Join our Discord Server
Adesoji Alu Adesoji brings a proven ability to apply machine learning(ML) and data science techniques to solve real-world problems. He has experience working with a variety of cloud platforms, including AWS, Azure, and Google Cloud Platform. He has a strong skills in software engineering, data science, and machine learning. He is passionate about using technology to make a positive impact on the world.

Docker for Data Science: An Introduction

5 min read

Docker is an open platform designed to simplify the development, shipping, and running containerised applications. By using Docker, you can isolate applications from the underlying infrastructure, which allows for faster and more efficient software delivery.

Docker helps manage infrastructure similarly to how you manage applications, reducing the time between writing code and deploying it to production. Imagine you’re a chef who needs to cook a perfect dish in any kitchen around the world. Each kitchen might have different equipment, ingredients, or conditions that could affect the outcome. Docker is like a high-tech cooking kit that you carry with you. It contains everything you need to prepare your dish—utensils, ingredients, and recipes—so you can cook the same perfect meal no matter which kitchen you’re in.
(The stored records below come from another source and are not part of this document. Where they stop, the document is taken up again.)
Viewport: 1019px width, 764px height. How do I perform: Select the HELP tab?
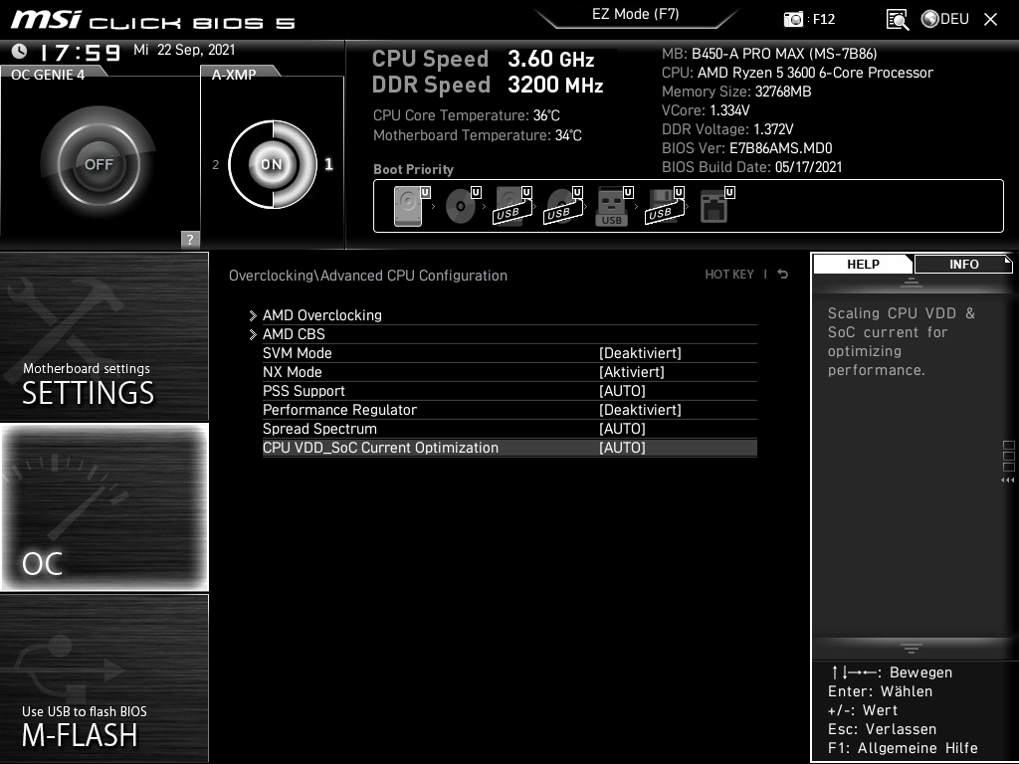862,264
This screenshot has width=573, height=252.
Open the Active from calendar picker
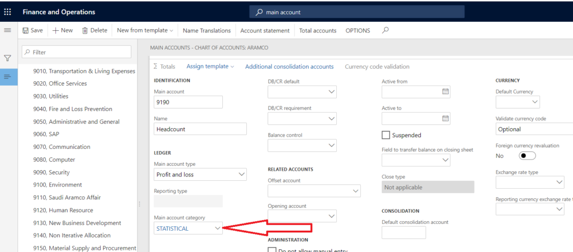click(x=445, y=91)
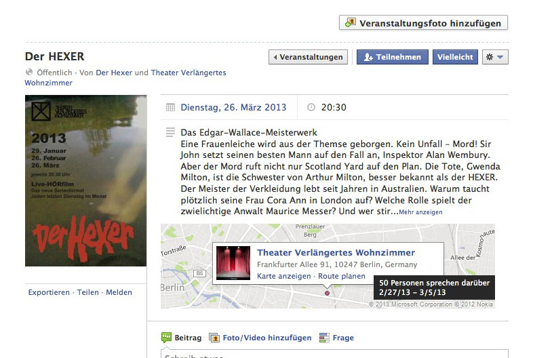Open the gear settings dropdown

495,57
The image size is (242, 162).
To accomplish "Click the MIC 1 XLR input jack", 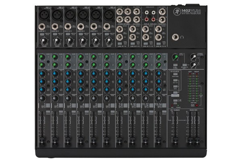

In the world of software, Docker packages your application and all its dependencies into a single, portable container, ensuring that it runs reliably and consistently across any environment, just like your cooking kit guarantees the same great meal every time. Any software faces the same problem as the chef because he or she must ensure cooking is done perfectly in any kitchen; thus, we need a container.

Docker Architecture

The Docker Platform

Docker packages applications into containers, which are lightweight, isolated environments that contain everything needed to run the application. These containers can run simultaneously on the same host without interfering with each other. Docker’s tools allow you to manage the entire container lifecycle, from development to production. Whether your environment is on-premises, in the cloud, or a hybrid, Docker ensures that your applications run consistently everywhere.

Use cases for Docker

  • Fast, Consistent Application Delivery: Docker standardizes the development environment, making it easier for teams to collaborate. Containers are integral to CI/CD workflows, enabling smooth transitions from development to testing and finally to production.
  • Responsive Deployment and Scaling: Docker containers are portable and lightweight, making it easy to scale applications up or down as needed, whether running on local machines, data centers, or the cloud.
  • Efficient Use of Resources: Docker’s lightweight nature allows you to run more workloads on the same hardware compared to traditional virtual machines, making it ideal for environments that need to maximize resource efficiency.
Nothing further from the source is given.